Records from a data collection

-- Opening Marker --

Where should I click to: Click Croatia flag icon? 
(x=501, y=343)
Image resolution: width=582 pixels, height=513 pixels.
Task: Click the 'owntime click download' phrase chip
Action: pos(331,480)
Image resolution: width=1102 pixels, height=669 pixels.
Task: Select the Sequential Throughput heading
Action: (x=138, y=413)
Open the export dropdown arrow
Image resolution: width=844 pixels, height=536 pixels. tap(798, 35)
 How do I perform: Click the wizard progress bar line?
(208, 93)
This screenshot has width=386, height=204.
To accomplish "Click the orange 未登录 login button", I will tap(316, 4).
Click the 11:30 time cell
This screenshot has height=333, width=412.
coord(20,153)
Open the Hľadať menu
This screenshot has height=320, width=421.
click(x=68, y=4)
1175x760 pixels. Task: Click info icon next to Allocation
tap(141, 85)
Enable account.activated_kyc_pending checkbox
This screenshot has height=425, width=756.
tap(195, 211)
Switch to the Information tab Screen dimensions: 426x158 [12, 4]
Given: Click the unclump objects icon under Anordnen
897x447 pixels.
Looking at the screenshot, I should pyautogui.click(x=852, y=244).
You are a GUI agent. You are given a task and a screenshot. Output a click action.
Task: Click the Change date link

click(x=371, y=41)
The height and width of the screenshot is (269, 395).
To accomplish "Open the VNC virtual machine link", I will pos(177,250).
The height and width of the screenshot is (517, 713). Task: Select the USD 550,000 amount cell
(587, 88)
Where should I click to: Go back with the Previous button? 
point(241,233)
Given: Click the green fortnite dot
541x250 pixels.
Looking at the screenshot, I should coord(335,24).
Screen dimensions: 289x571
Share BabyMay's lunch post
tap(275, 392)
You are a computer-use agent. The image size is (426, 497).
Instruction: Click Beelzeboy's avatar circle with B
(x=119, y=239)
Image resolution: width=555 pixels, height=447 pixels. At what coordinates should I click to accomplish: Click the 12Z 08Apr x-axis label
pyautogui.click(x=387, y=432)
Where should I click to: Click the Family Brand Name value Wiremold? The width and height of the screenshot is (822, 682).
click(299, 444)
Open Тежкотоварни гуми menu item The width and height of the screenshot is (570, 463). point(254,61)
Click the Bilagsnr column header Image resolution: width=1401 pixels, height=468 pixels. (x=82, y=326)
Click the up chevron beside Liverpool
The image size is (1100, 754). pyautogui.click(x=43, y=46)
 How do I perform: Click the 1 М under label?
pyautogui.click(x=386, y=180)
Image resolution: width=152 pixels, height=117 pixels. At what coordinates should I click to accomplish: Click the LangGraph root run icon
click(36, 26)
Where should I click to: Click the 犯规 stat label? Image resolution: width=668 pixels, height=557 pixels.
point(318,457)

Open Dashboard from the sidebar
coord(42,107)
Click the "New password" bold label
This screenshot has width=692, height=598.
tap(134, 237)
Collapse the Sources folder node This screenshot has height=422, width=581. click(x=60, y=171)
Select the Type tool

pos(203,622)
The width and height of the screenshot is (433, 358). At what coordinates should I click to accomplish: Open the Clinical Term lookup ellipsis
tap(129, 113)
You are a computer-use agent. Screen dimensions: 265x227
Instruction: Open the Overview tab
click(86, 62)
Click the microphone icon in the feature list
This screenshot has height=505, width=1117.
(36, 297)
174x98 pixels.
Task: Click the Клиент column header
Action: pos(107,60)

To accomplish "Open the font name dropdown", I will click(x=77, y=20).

-- Closing Marker --

EXERCISE DIRECTIONS:
Your job is to restate all of the data word for word.

SOLUTION FOR THIS EXERCISE:
Where should I click to: Click Croatia flag icon? 
(x=501, y=343)
Image resolution: width=582 pixels, height=513 pixels.
Task: Click the 'owntime click download' phrase chip
Action: pos(331,480)
Image resolution: width=1102 pixels, height=669 pixels.
Task: Select the Sequential Throughput heading
Action: (x=138, y=413)
Open the export dropdown arrow
Image resolution: width=844 pixels, height=536 pixels. tap(798, 35)
 How do I perform: Click the wizard progress bar line?
(208, 93)
This screenshot has width=386, height=204.
To accomplish "Click the orange 未登录 login button", I will tap(316, 4).
Click the 11:30 time cell
This screenshot has height=333, width=412.
coord(20,153)
Open the Hľadať menu
This screenshot has height=320, width=421.
click(x=68, y=4)
1175x760 pixels. Task: Click info icon next to Allocation
tap(141, 85)
Enable account.activated_kyc_pending checkbox
This screenshot has height=425, width=756.
tap(195, 211)
Switch to the Information tab Screen dimensions: 426x158 [12, 4]
Given: Click the unclump objects icon under Anordnen
897x447 pixels.
Looking at the screenshot, I should pyautogui.click(x=852, y=244).
You are a GUI agent. You are given a task and a screenshot. Output a click action.
Task: Click the Change date link

click(x=371, y=41)
The height and width of the screenshot is (269, 395).
To accomplish "Open the VNC virtual machine link", I will pos(177,250).
The height and width of the screenshot is (517, 713). Task: Select the USD 550,000 amount cell
(587, 88)
Where should I click to: Go back with the Previous button? 
point(241,233)
Given: Click the green fortnite dot
541x250 pixels.
Looking at the screenshot, I should coord(335,24).
Screen dimensions: 289x571
Share BabyMay's lunch post
tap(275, 392)
You are a computer-use agent. The image size is (426, 497).
Instruction: Click Beelzeboy's avatar circle with B
(x=119, y=239)
Image resolution: width=555 pixels, height=447 pixels. At what coordinates should I click to accomplish: Click the 12Z 08Apr x-axis label
pyautogui.click(x=387, y=432)
Where should I click to: Click the Family Brand Name value Wiremold? The width and height of the screenshot is (822, 682).
click(299, 444)
Open Тежкотоварни гуми menu item The width and height of the screenshot is (570, 463). point(254,61)
Click the Bilagsnr column header Image resolution: width=1401 pixels, height=468 pixels. (x=82, y=326)
Click the up chevron beside Liverpool
The image size is (1100, 754). pyautogui.click(x=43, y=46)
 How do I perform: Click the 1 М under label?
pyautogui.click(x=386, y=180)
Image resolution: width=152 pixels, height=117 pixels. At what coordinates should I click to accomplish: Click the LangGraph root run icon
click(36, 26)
Where should I click to: Click the 犯规 stat label? Image resolution: width=668 pixels, height=557 pixels.
point(318,457)

Open Dashboard from the sidebar
coord(42,107)
Click the "New password" bold label
This screenshot has width=692, height=598.
tap(134, 237)
Collapse the Sources folder node This screenshot has height=422, width=581. click(x=60, y=171)
Select the Type tool

pos(203,622)
The width and height of the screenshot is (433, 358). At what coordinates should I click to accomplish: Open the Clinical Term lookup ellipsis
tap(129, 113)
You are a computer-use agent. Screen dimensions: 265x227
Instruction: Open the Overview tab
click(86, 62)
Click the microphone icon in the feature list
This screenshot has height=505, width=1117.
(36, 297)
174x98 pixels.
Task: Click the Клиент column header
Action: pos(107,60)

To accomplish "Open the font name dropdown", I will click(x=77, y=20).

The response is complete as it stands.